An exact reproduction of the lines below, from the first through the one with "Click the command input field", is the whole answer; pictures have no place in it.

BEGIN Input data

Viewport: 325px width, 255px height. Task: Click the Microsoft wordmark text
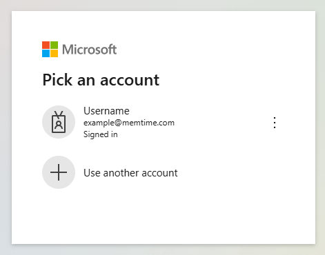coord(89,50)
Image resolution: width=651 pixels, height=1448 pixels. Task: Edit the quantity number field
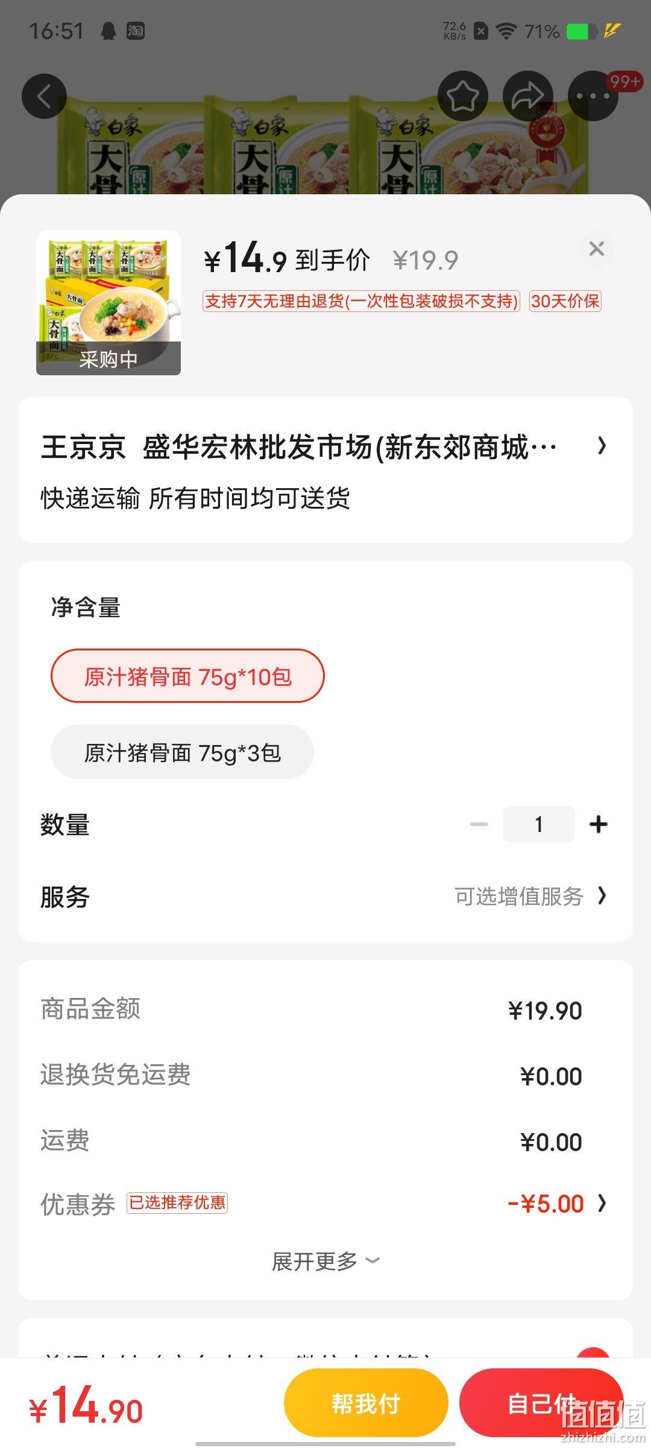click(538, 824)

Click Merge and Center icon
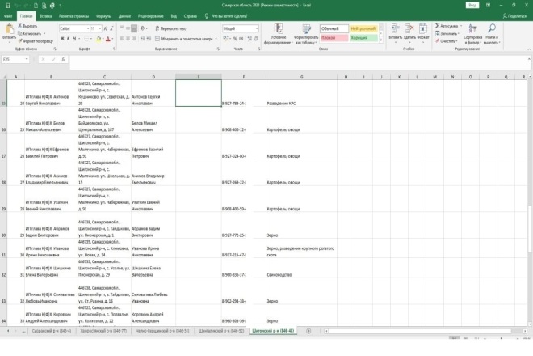157,39
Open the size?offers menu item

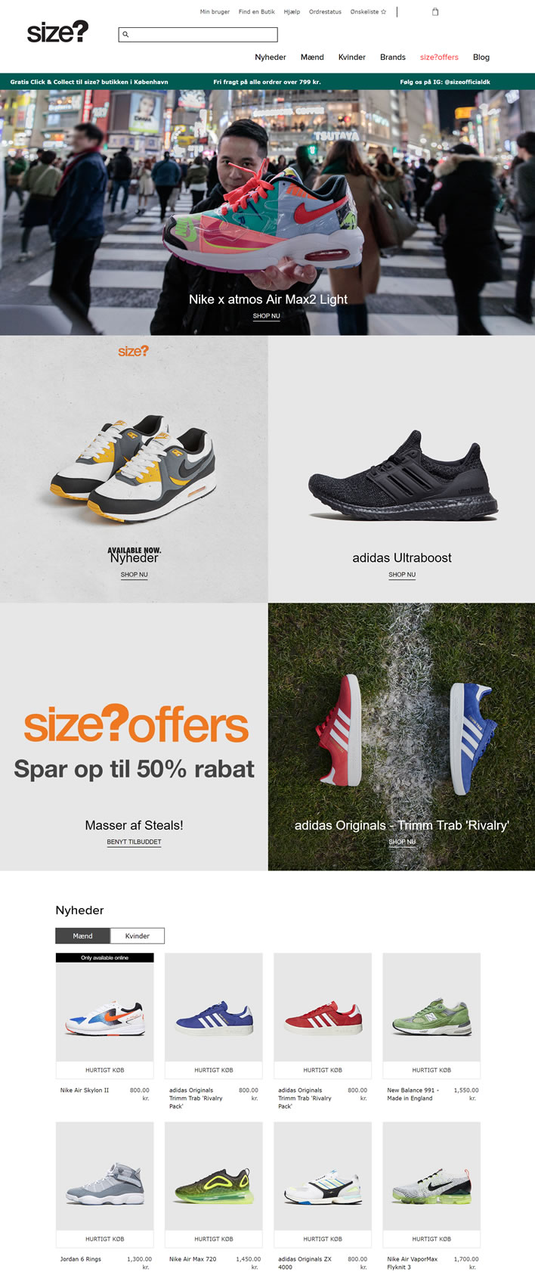point(439,57)
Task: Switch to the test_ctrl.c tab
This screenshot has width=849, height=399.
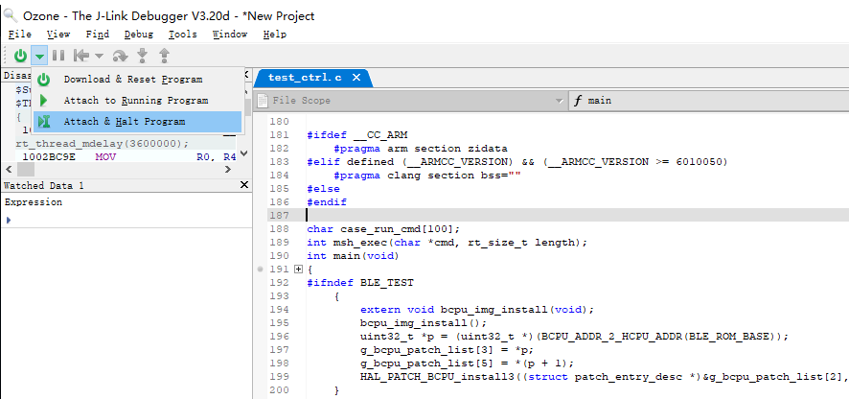Action: tap(304, 78)
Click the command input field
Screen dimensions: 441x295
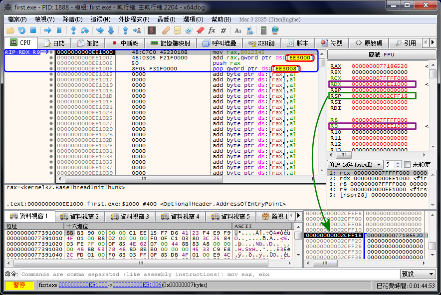click(210, 274)
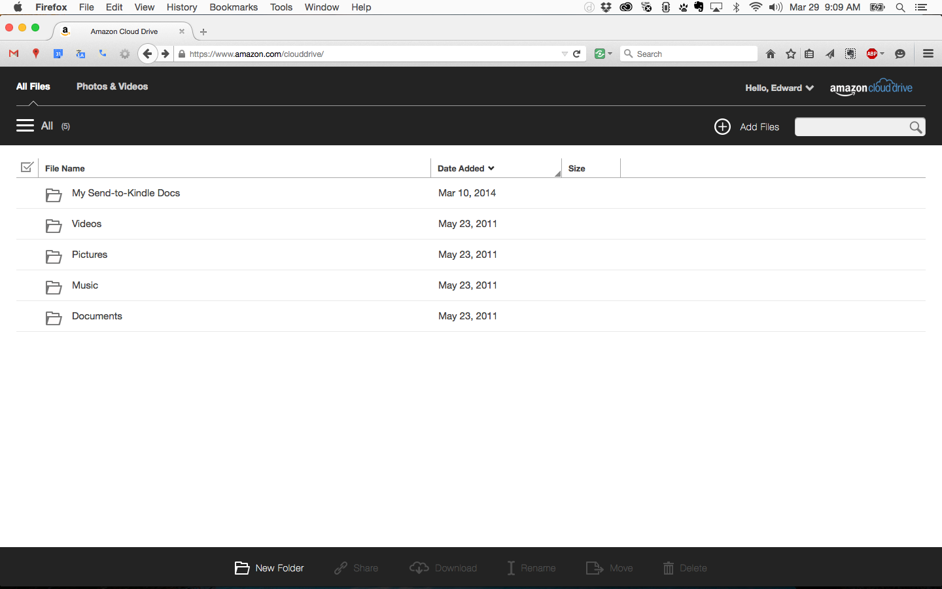
Task: Click the Amazon Cloud Drive logo
Action: [x=871, y=88]
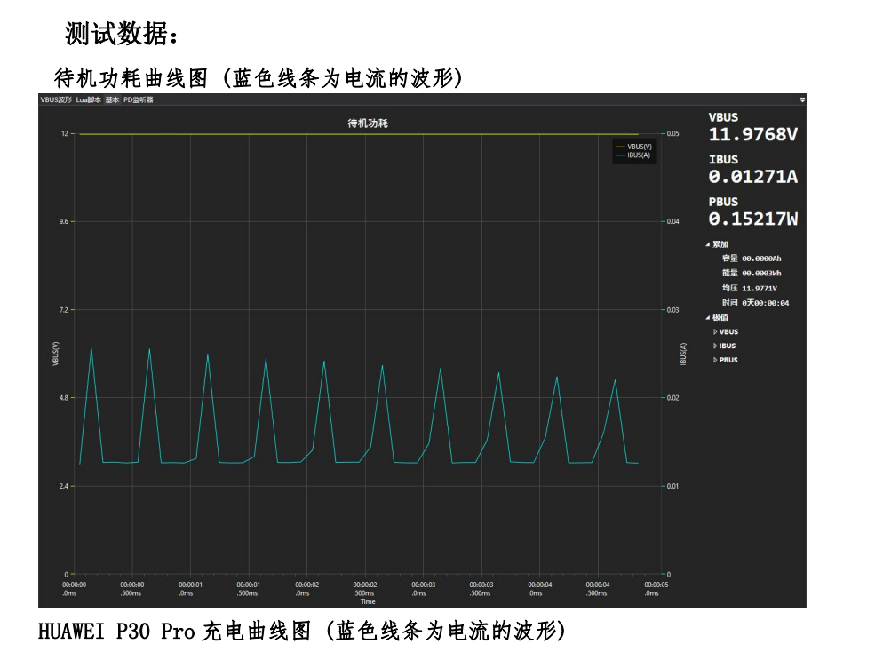Screen dimensions: 875x668
Task: Click the IBUS(A) legend entry
Action: (x=638, y=155)

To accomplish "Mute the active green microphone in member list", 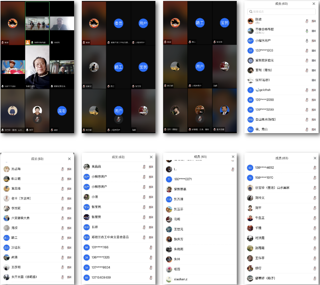I will tap(307, 31).
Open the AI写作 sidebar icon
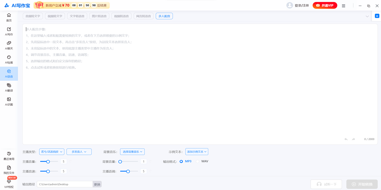The height and width of the screenshot is (190, 381). (x=9, y=29)
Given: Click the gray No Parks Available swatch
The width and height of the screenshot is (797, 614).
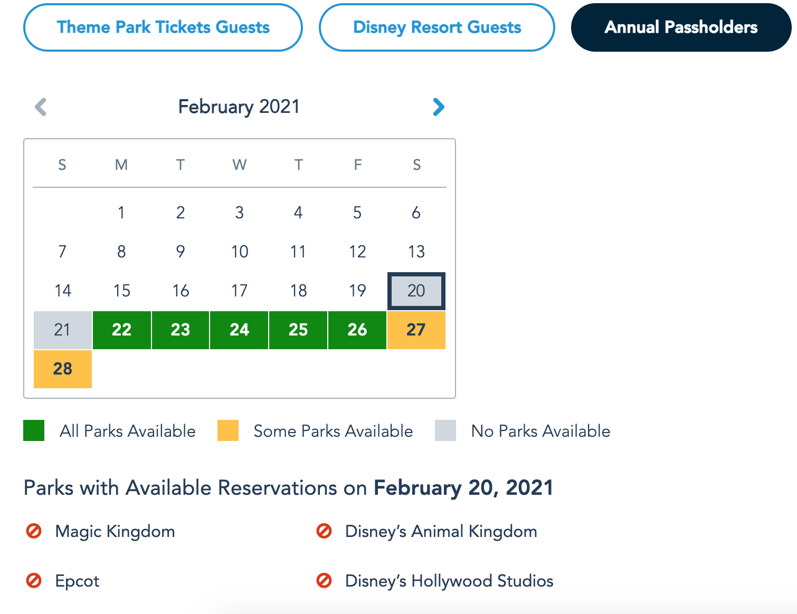Looking at the screenshot, I should [x=445, y=430].
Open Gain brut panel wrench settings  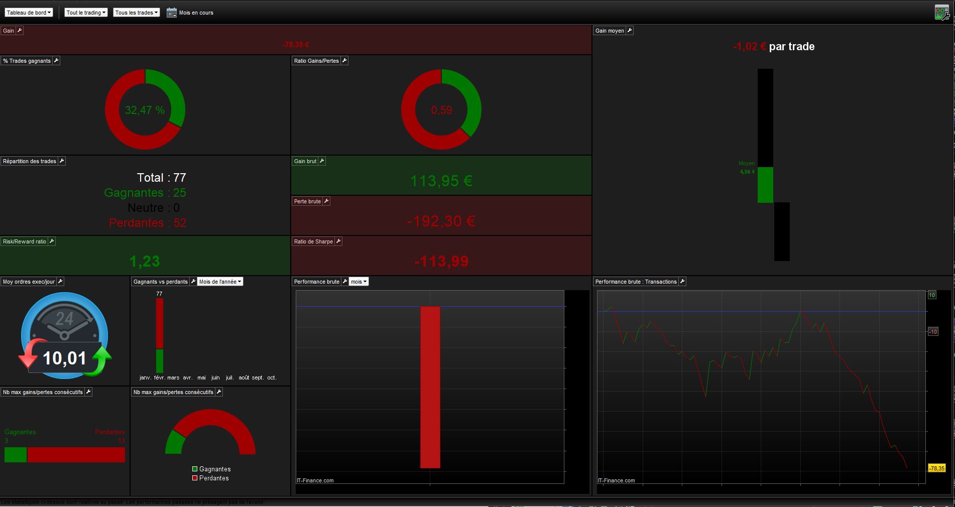pos(322,161)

END Input data

**Your solution**
Viewport: 325px width, 255px height. Task: Click the Microsoft wordmark text
coord(89,50)
Image resolution: width=651 pixels, height=1448 pixels. Task: Edit the quantity number field
click(538, 824)

Click Merge and Center icon
157,39
Open the size?offers menu item

point(439,57)
Task: Switch to the test_ctrl.c tab
This screenshot has width=849, height=399.
Action: tap(304, 78)
Click the command input field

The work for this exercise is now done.